• [The exercise]:
Change "Viewport" to "Window" throughout the material that follows, leaving every other part unchanged.
## Begin
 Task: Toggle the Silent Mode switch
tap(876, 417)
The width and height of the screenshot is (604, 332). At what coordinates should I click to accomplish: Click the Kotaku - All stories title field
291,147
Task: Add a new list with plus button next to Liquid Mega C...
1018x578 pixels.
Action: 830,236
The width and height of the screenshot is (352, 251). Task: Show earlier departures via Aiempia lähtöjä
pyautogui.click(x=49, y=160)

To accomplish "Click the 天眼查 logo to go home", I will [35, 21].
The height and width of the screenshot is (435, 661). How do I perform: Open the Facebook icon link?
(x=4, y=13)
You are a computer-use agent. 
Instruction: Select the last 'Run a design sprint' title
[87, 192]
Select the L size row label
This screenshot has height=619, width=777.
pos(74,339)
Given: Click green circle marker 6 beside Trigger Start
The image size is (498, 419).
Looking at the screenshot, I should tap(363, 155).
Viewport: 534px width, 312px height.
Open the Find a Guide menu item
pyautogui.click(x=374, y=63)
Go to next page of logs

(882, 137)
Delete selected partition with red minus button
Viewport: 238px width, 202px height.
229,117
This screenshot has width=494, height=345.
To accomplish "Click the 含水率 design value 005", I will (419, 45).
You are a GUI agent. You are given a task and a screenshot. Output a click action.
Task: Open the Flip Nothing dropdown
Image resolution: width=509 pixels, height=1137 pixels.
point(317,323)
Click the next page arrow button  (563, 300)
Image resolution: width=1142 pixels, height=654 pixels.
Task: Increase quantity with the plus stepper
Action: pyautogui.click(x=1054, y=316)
## End
• [Finished exercise]:
 Task: Toggle the Silent Mode switch
tap(876, 417)
The width and height of the screenshot is (604, 332). At what coordinates should I click to accomplish: Click the Kotaku - All stories title field
291,147
Task: Add a new list with plus button next to Liquid Mega C...
1018x578 pixels.
Action: 830,236
The width and height of the screenshot is (352, 251). Task: Show earlier departures via Aiempia lähtöjä
pyautogui.click(x=49, y=160)

To accomplish "Click the 天眼查 logo to go home", I will [35, 21].
The height and width of the screenshot is (435, 661). How do I perform: Open the Facebook icon link?
(x=4, y=13)
You are a computer-use agent. 
Instruction: Select the last 'Run a design sprint' title
[87, 192]
Select the L size row label
This screenshot has height=619, width=777.
pos(74,339)
Given: Click green circle marker 6 beside Trigger Start
The image size is (498, 419).
Looking at the screenshot, I should tap(363, 155).
Window: 534px width, 312px height.
Open the Find a Guide menu item
pyautogui.click(x=374, y=63)
Go to next page of logs

(882, 137)
Delete selected partition with red minus button
Window: 238px width, 202px height.
229,117
This screenshot has width=494, height=345.
To accomplish "Click the 含水率 design value 005", I will (419, 45).
You are a GUI agent. You are given a task and a screenshot. Output a click action.
Task: Open the Flip Nothing dropdown
Image resolution: width=509 pixels, height=1137 pixels.
point(317,323)
Click the next page arrow button  (563, 300)
Image resolution: width=1142 pixels, height=654 pixels.
Task: Increase quantity with the plus stepper
Action: pyautogui.click(x=1054, y=316)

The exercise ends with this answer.